The company's APAC presence has grown from a two-person operation in 2002 to an 800 strong regional staff today, working in 11 countries. According to Charlie Foo, who was appointed APAC VP in May, Australia and New Zealand account for between 18 percent and 25 percent of revenue in this region.

"There's a pretty reasonable level of maturity and sophistication among our partners and users in Australia and New Zealand, and it's a good market to drive new initiatives and test pilot new initiatives," Foo says. "It's steady growth."

Foo was speaking to Reseller News at Brocade's business partner conference in Kunming China in early August. He attributed part of the growth in ANZ to the footprint already established by Ethernet switch vendor Foundry Solutions which Brocade purchased in 2008. The acquisition broadly expanded Brocade's portfolio, adding to its OEM-delivered SAN products.

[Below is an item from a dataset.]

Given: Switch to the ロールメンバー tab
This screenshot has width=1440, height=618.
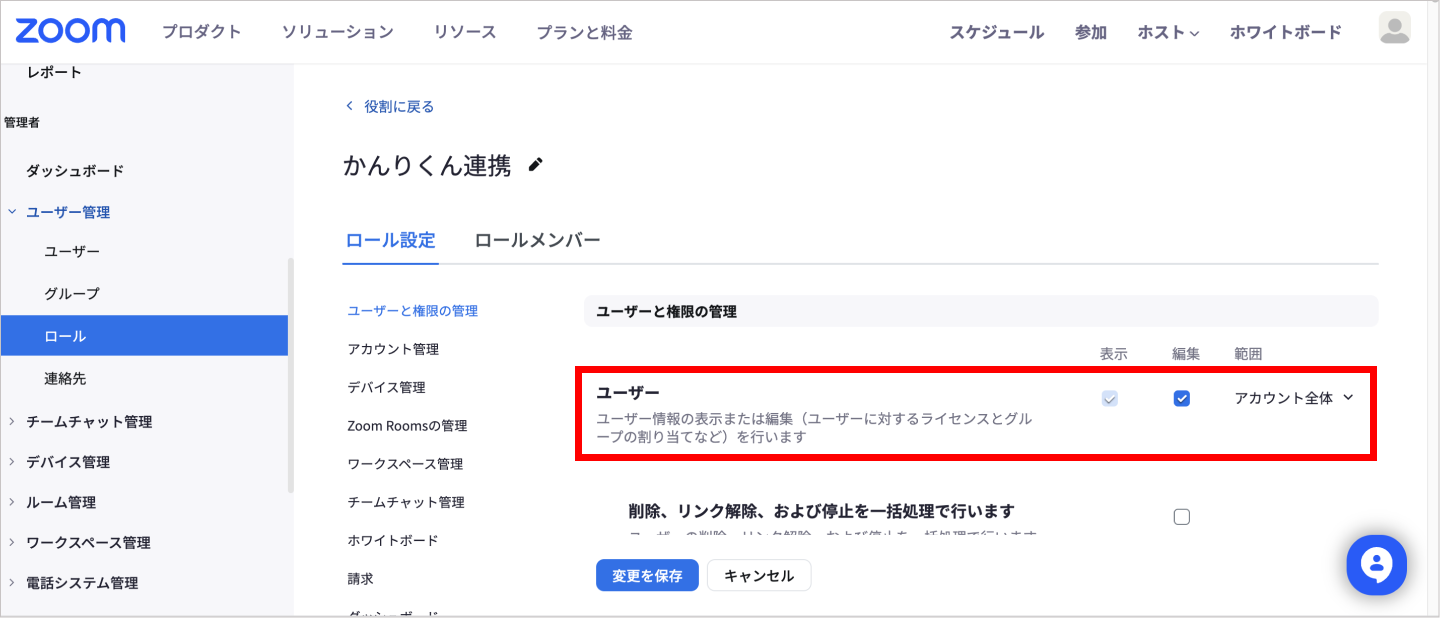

The company distributes in New Zealand through Connector Systems, and works with such partners as Datacom and Asnet, while listing other integrators, such as Fujitsu, on the partner locator section of its web page.

"The challenge we have for every market, and New Zealand is included, is to be able to focus our strategy on a market segment," says Foo. "Every market has its own focus and that's something that I'm working closely with the ANZ people right now. For Australia we've identified the segment. For New Zealand it's something we are looking at. It's an SMB kind of market."

Foo says that despite this preponderance of small organisations in New Zealand, Brocade plans to launch a marketing campaign around its campus solutions, which it characterises as end-to-end LAN solutions that are more in line with larger enterprises.

According to Regan McGrath, Brocade's recently appointed global channel chief, the biggest challenge the organisation faces is brand awareness.

McGrath believe Brocade's technology speaks for itself, particularly around Ethernet fabric.

"Basically, what we contend is with all the dynamics going on with virtualisation and cloud, what's required for VM mobility is a big, flat layer-2 network, not a three-tier spanning tree network because in a spanning tree network, you can't move VMs very easily," he says. "The spanning tree protocol basically assumes the problem is going to happen and you buy twice as much gear than you need, to wait for something to happen. The common math of current architecture is 40 percent of ports go unutilised. So a lot of wasted capital resources occurs with current architectures, which just aren't built for the virtualised, cloud enabled world we live in."

That is the company's calling card for datacentre customers, McGrath says. Its campus products have been refreshed recently under the ICX line of Ethernet switches with "mix and match stacking" and the ability to manage multiple switches using a single IP address.

McGrath is also hopeful for the Brocade Network Subscription solution, which is a monthly service that allows for the purchase of products on a per-port basis, which he says is attractive to hosted service providers.